╭─ DATA FOR THIS EXERCISE

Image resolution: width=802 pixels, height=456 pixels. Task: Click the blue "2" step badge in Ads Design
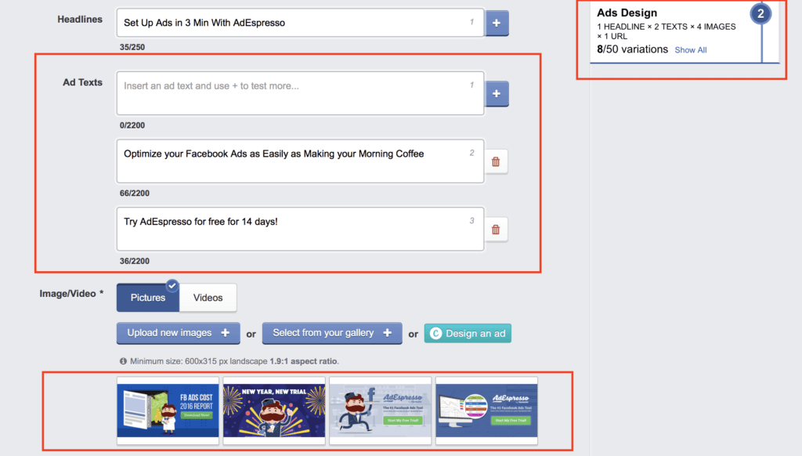click(x=760, y=13)
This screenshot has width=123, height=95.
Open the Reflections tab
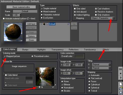[x=74, y=50]
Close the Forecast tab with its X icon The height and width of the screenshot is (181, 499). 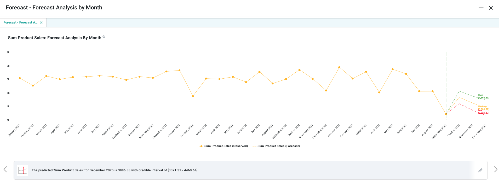click(x=41, y=22)
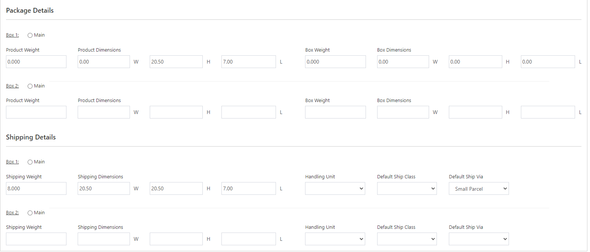590x252 pixels.
Task: Click Box 1 link under Package Details
Action: point(12,35)
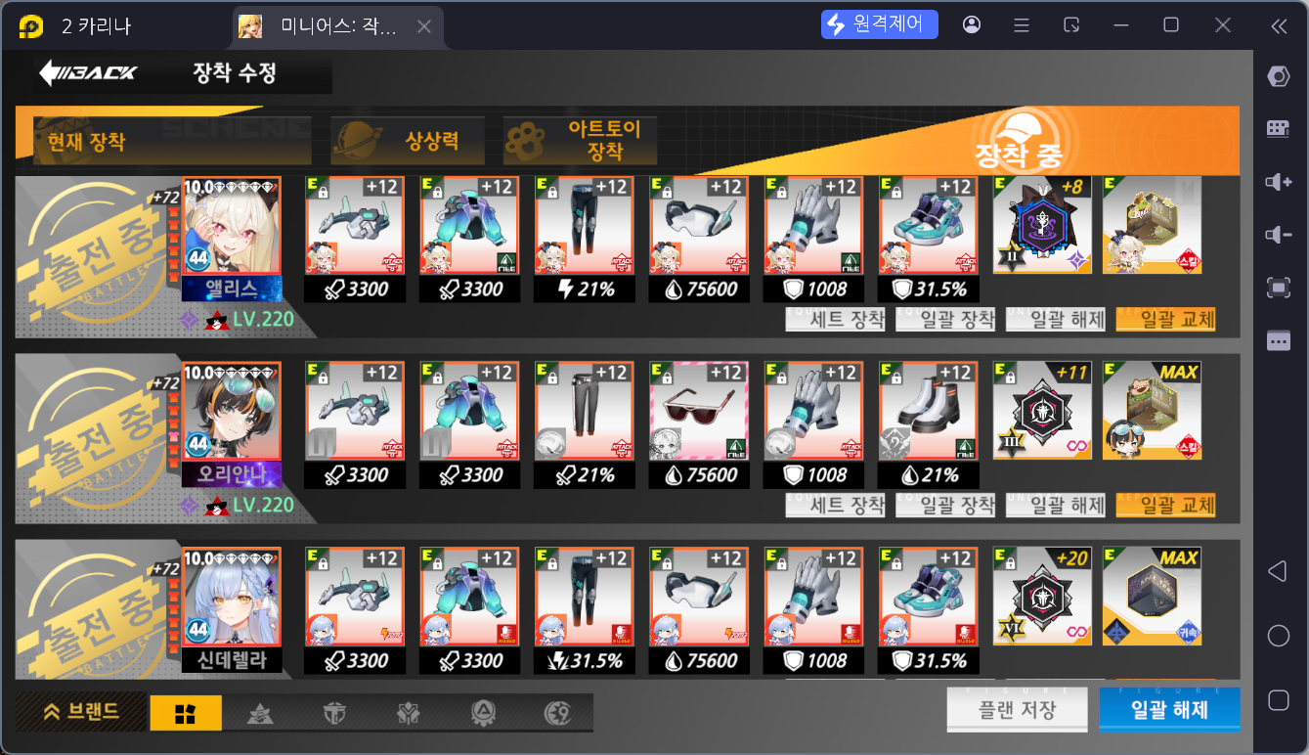Image resolution: width=1309 pixels, height=755 pixels.
Task: Click Android back triangle in sidebar
Action: click(x=1278, y=572)
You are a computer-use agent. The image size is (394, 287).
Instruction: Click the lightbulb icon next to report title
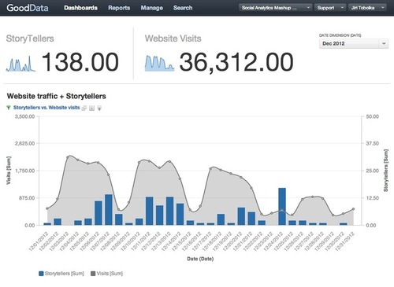point(99,108)
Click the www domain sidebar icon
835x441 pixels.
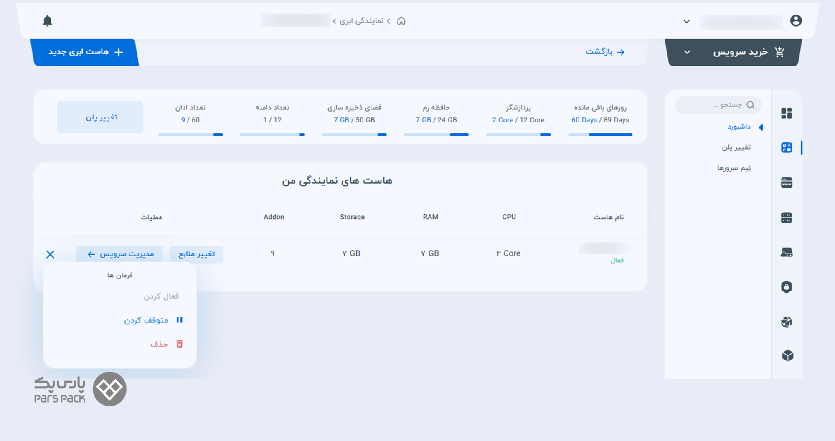click(787, 183)
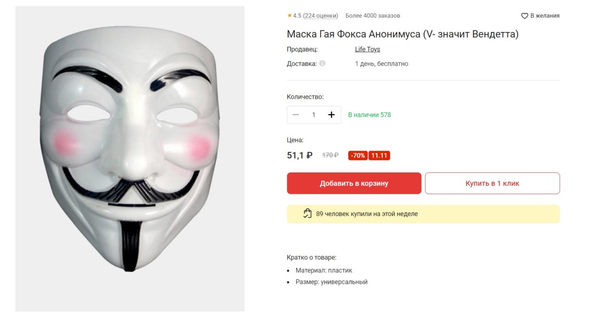Click the 89 человек купили banner text

(x=367, y=214)
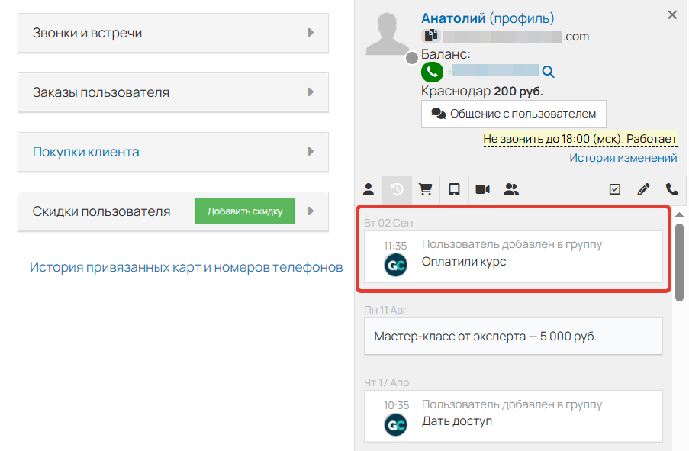Screen dimensions: 689x451
Task: Open the video camera tab icon
Action: click(x=482, y=189)
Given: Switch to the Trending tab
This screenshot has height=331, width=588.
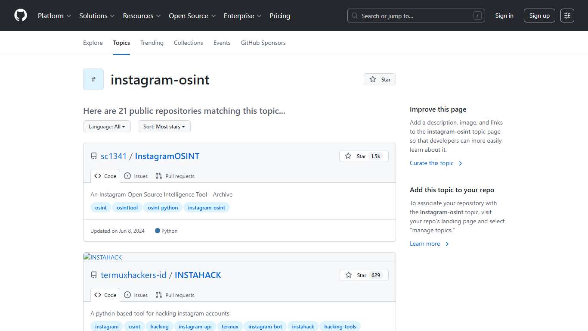Looking at the screenshot, I should [152, 43].
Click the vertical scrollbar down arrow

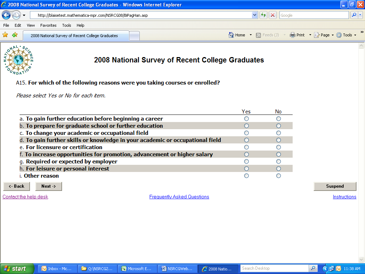point(362,259)
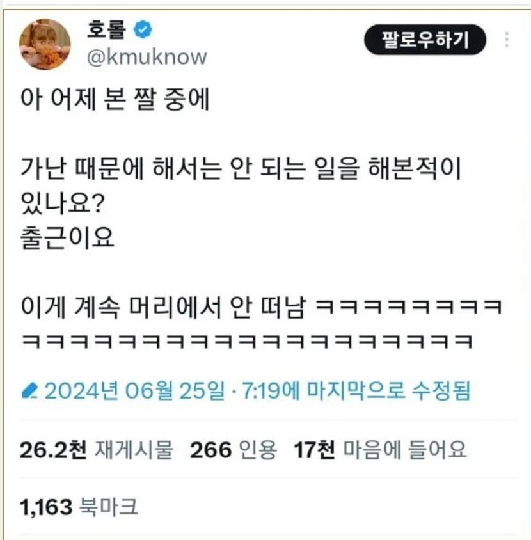View the 17천 마음에 들어요 likes

click(x=380, y=450)
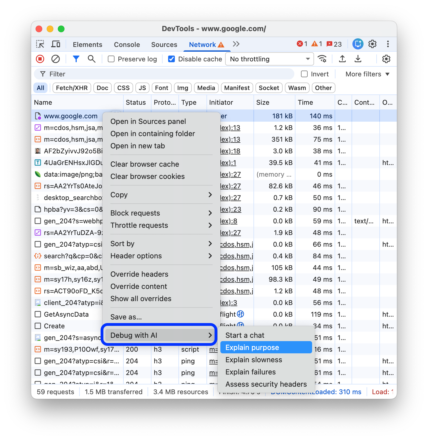This screenshot has height=440, width=428.
Task: Enable the Preserve log checkbox
Action: [111, 59]
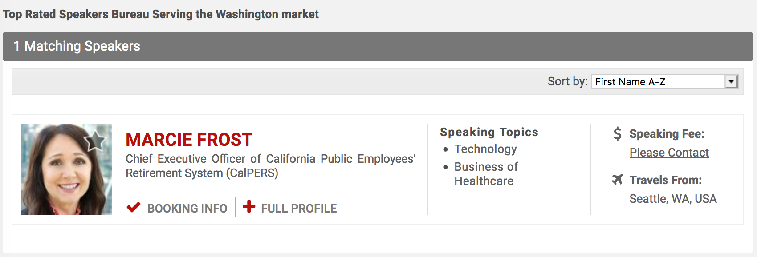Click the red plus profile icon
Image resolution: width=757 pixels, height=257 pixels.
249,206
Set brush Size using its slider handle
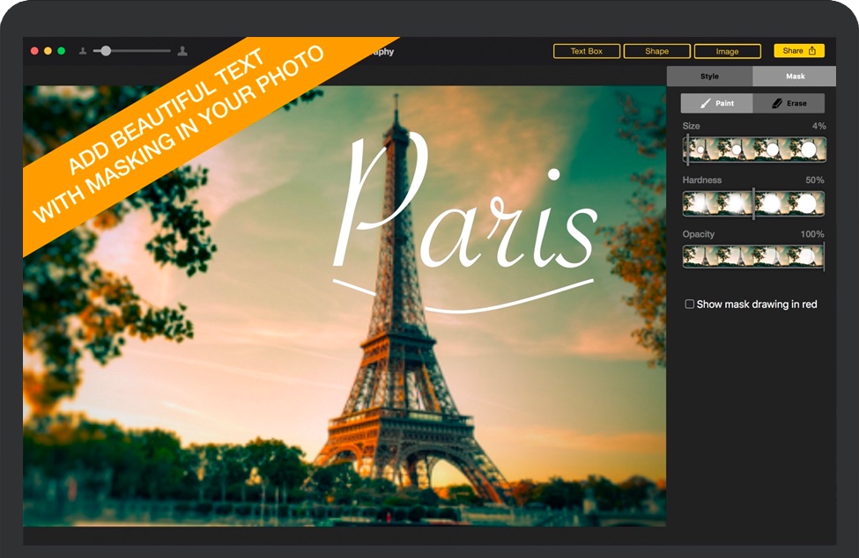This screenshot has width=859, height=558. (x=685, y=151)
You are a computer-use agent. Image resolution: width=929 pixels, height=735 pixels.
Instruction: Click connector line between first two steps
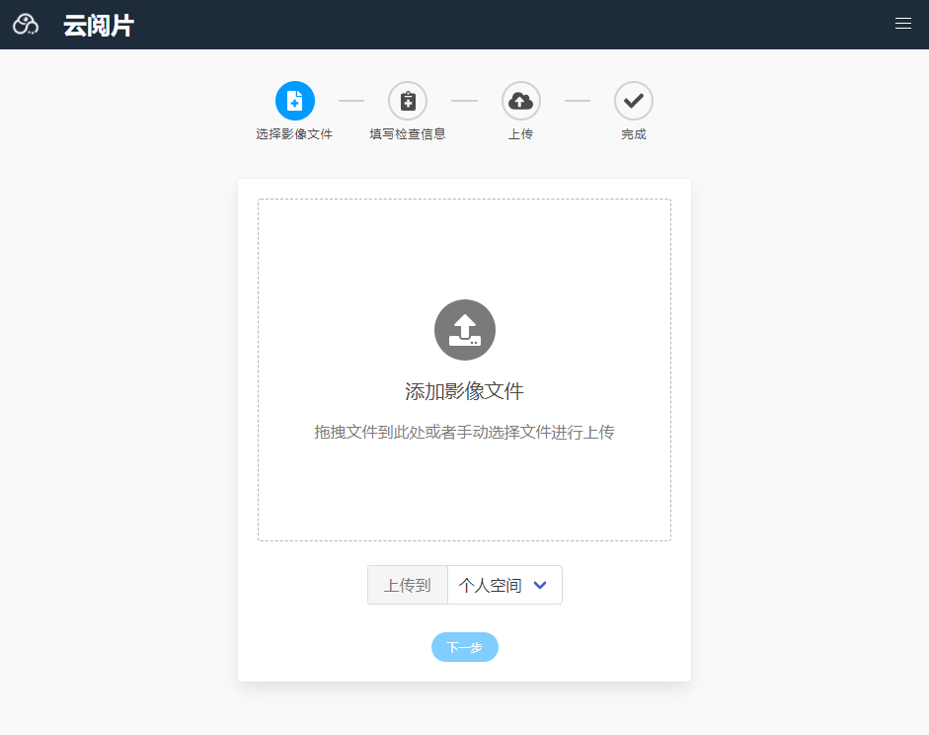click(x=351, y=101)
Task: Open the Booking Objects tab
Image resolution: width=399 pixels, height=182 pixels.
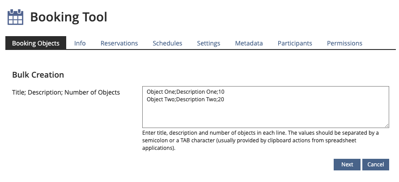Action: click(36, 43)
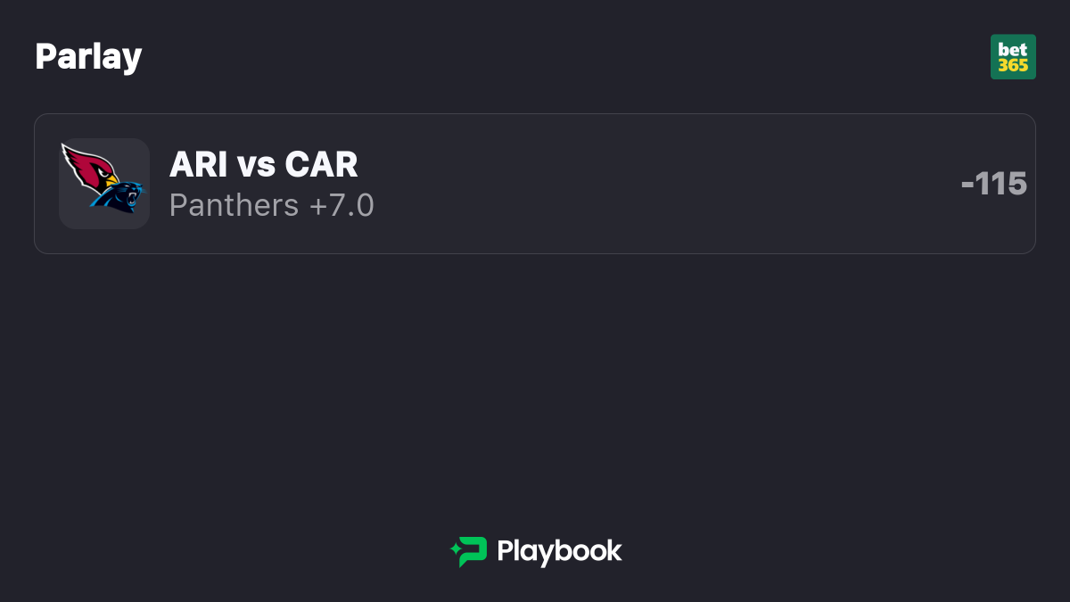
Task: Click the Carolina Panthers logo
Action: point(117,196)
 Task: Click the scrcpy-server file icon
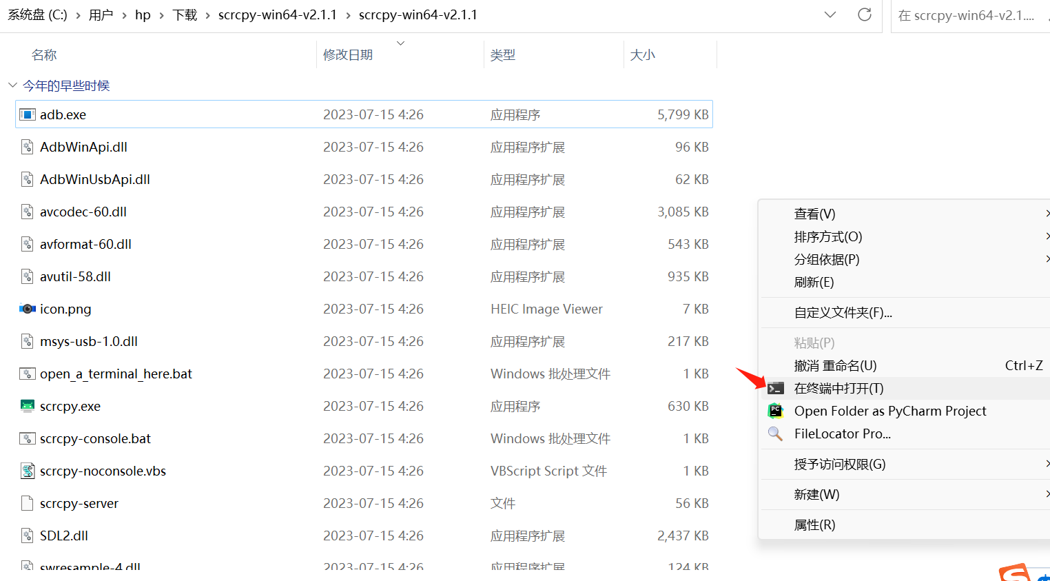click(x=28, y=503)
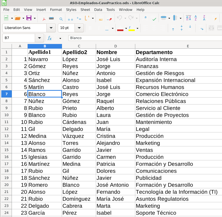Expand the font size dropdown
222x217 pixels.
[79, 28]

╰─

## TASK INSTRUCTIONS
Go over the records above line by line and count those holding the word "computer". Reply only with the number.

## ANSWER
2